Good teachers recognize that not every student will be a Rhodes Scholar but nevertheless try to help every student achieve all his or her potential. Drill sergeants grasp that not every 18 year-old recruit will become a Ranger or Seal, but nevertheless knows that each of them can become a great hero and trains them accordingly, pushing them to do much more than they might originally have thought them themselves capable. Great coaches take ordinary kids who in other circumstances might deem themselves losers and try to form in them the heart of a champion, regardless of whether they actually achieve the dream of winning a championship.
When we look at what Jesus did with the apostles, we see the mission of the Church in every age. He didn’t start with rabbinical students or geniuses among the Pharisees and scribes. He didn’t even start with “average” Jews. He began with relative nobodies, from obscure places, with thick accents and occasionally thick skulls, men who struggled to understand his message and live what he taught, men who would in weakness all abandon him when he was arrested, but 11 of the 12 of whom would come back and, strengthened by his grace, would heroically bring the Gospel to the ends of the known world. And God did the same with women. Who, according to worldly criteria, were Mary of Nazareth, Mary of Magdala and Mary of Bethany?

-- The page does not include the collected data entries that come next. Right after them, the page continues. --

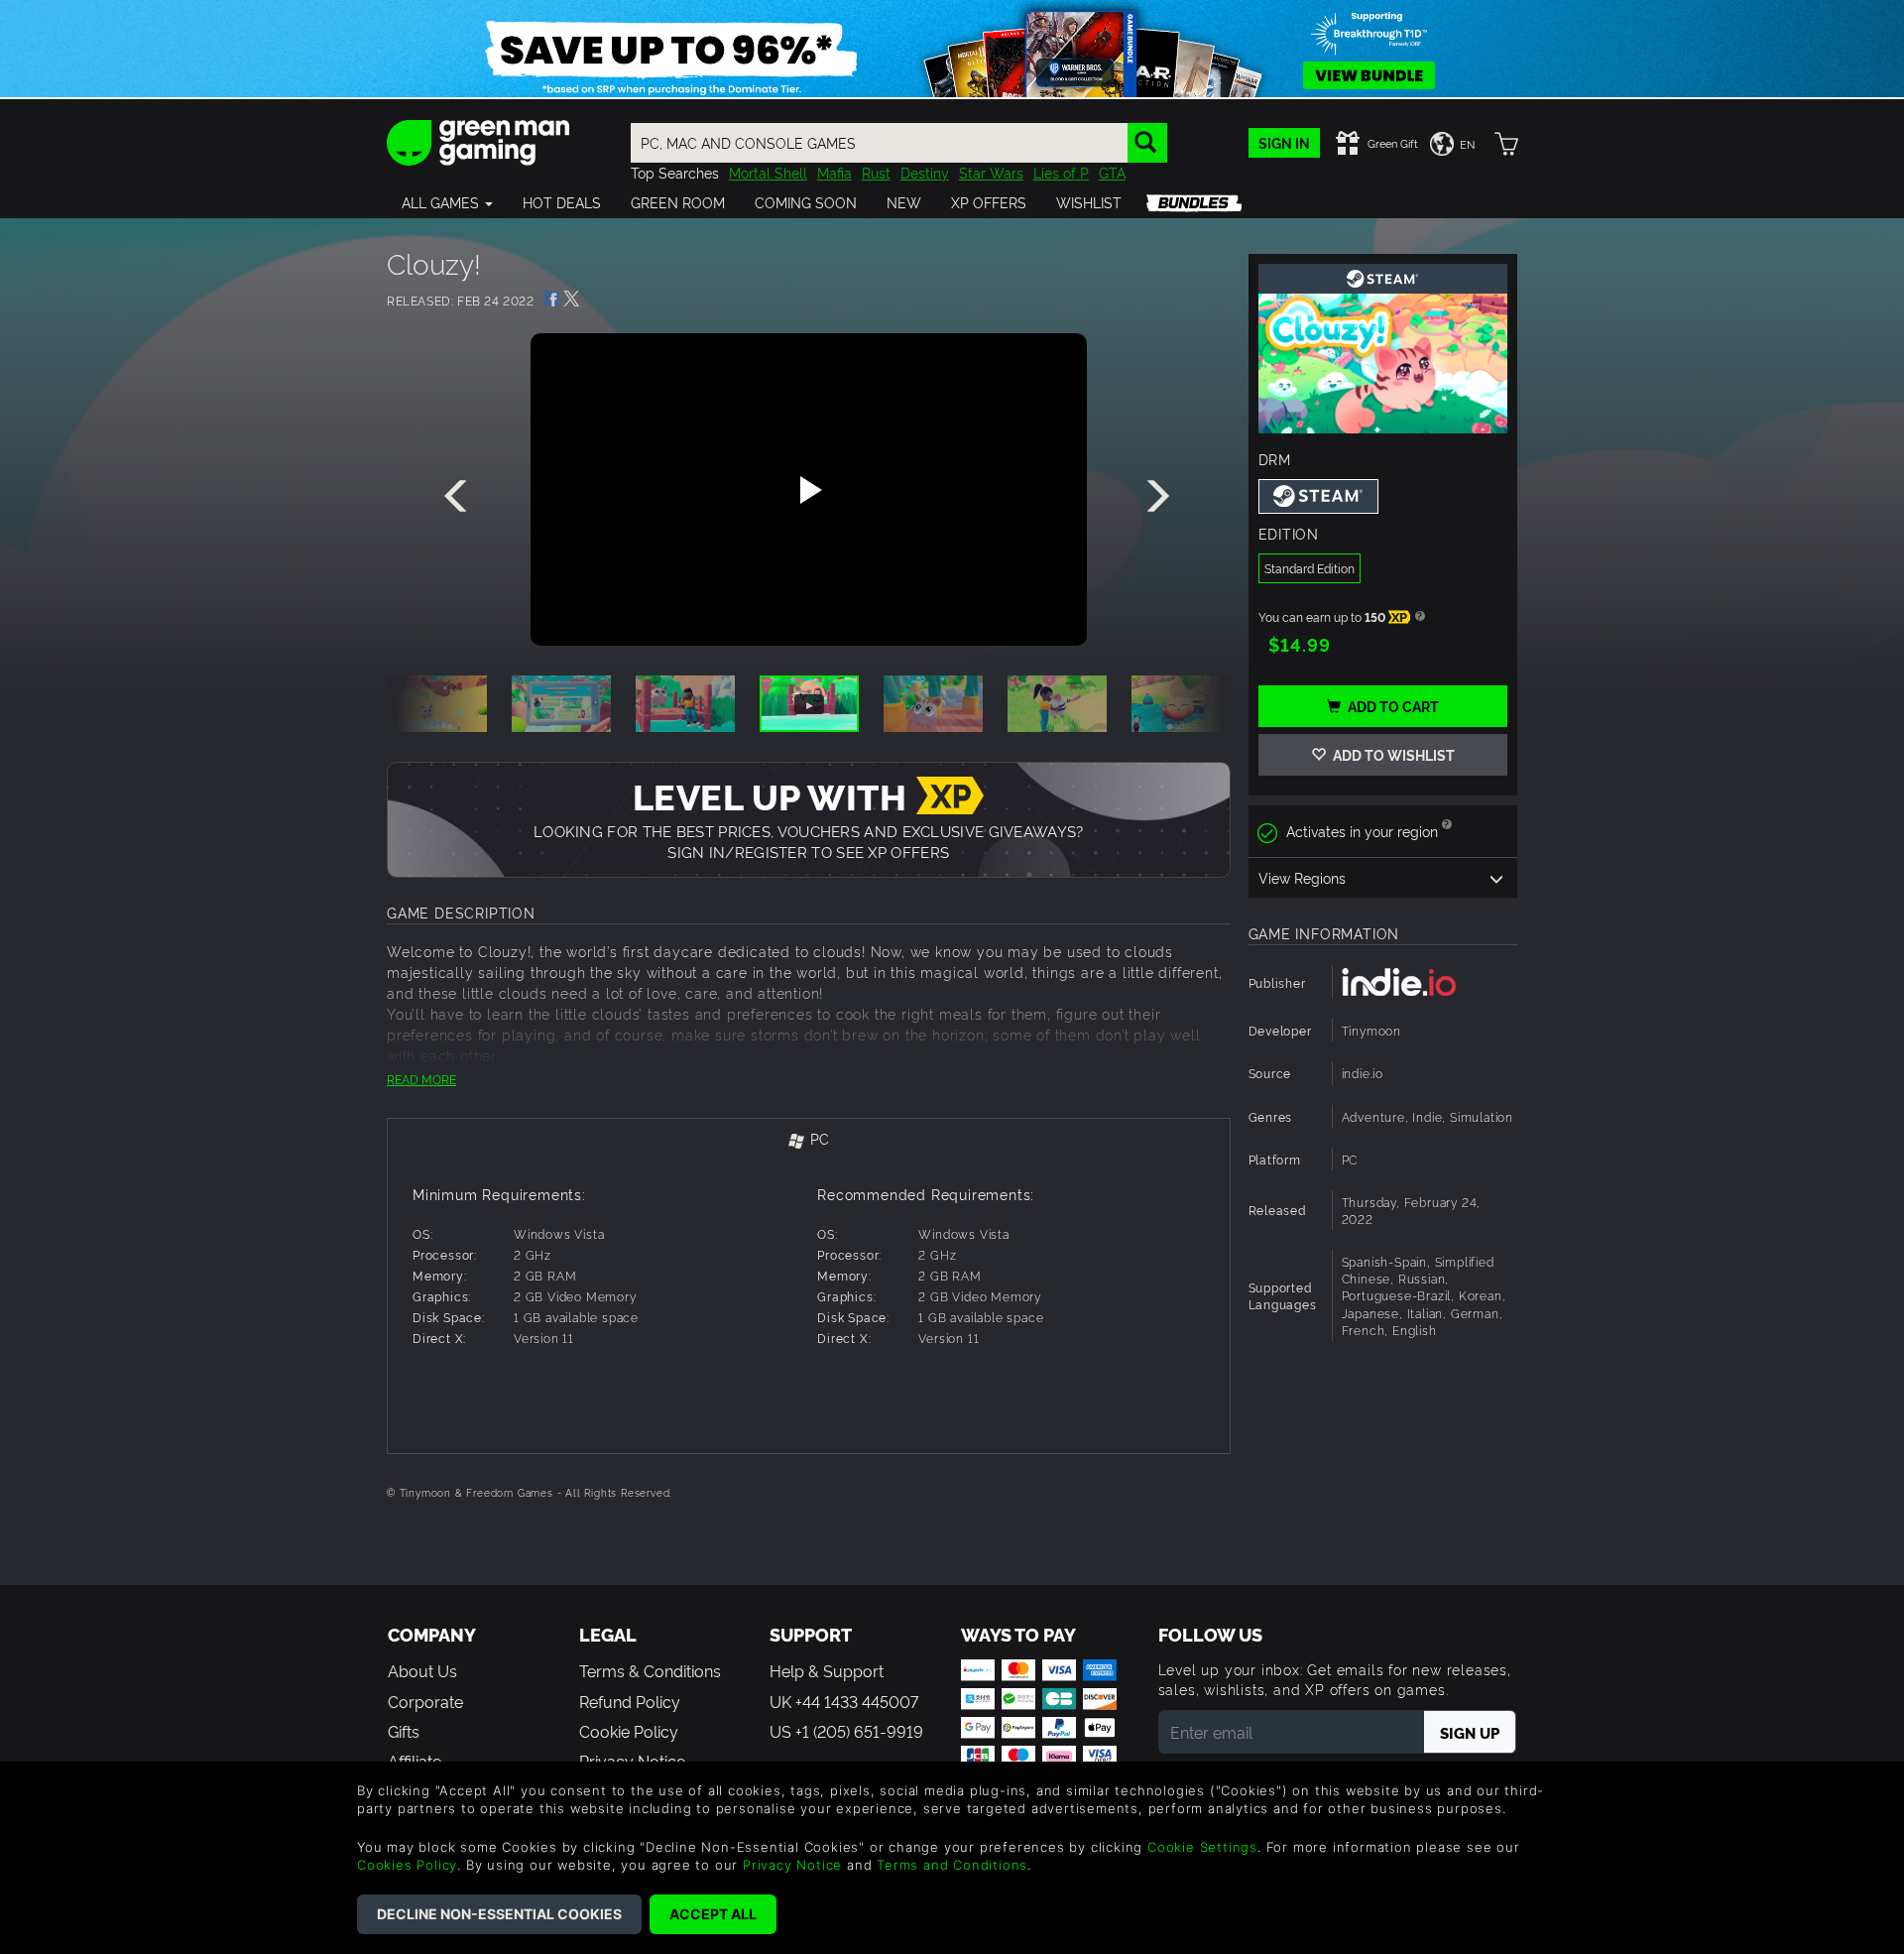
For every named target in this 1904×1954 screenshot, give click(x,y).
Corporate (425, 1701)
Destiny (924, 172)
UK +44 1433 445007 (844, 1701)
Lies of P (1061, 172)
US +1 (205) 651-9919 (846, 1731)
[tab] (809, 1140)
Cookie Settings (1202, 1847)
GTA (1112, 172)
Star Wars (991, 172)
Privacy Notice (792, 1865)
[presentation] (459, 497)
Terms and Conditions (952, 1865)
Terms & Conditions (650, 1670)
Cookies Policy (407, 1865)
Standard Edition (1309, 567)
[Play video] (808, 490)
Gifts (403, 1731)
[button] (447, 202)
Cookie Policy (628, 1731)
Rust (876, 172)
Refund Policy (629, 1701)
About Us (422, 1670)
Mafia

Jesus still calls in every age the “foolish of the world to shame the wise, … the weak of the world to shame the strong, … the lowly and despised of the world, those who count for nothing, to reduce to nothing those who are something” (1 Cor 1:27-28). He calls them to heroism and through them shows everyone that such spiritual heroism is possible. And that’s one of the greatest beauties of the Christian vocation. Ordinary, average people can become, in eternity, among the greatest who have ever lived.
The conversion of St. Augustine — someone who really was a giant in the eyes of the world — happened when, after years of caving into lust, an African named Pontitian told him and his friend Alipius about two ordinary men who had been suddenly and wholeheartedly turned to God’s service through reading the life of St. Anthony of the Desert. Ashamed that, despite all his talents, he had been such a spiritual chicken up until then, Augustine exclaimed to Alipius, “What are we doing, letting the unlearned seize Heaven by force while we with all our learning remain behind, cowardly and heartless, wallowing in our sins?” That’s when his tears overwhelmed him, he ran out into the garden, heard God mysteriously calling him to take and read the Scriptures and fell upon the passage that would challenge him, heroically, to leave sin behind once and for all and put on the Lord Jesus Christ (Rom 13:13-14).
The month of November is a time in which all of us ponder all those “unlearned” people who have seized heaven by force and learn how to imitate their virtues. It’s a time when, in response to God’s grace, we learn how to choose heaven — and the holiness that leads to heaven — with courage, perseverance and strength. It’s the time we remember that by our baptism we’re called to spiritual heroism and to rejoice that God has provided and always will bestow the means.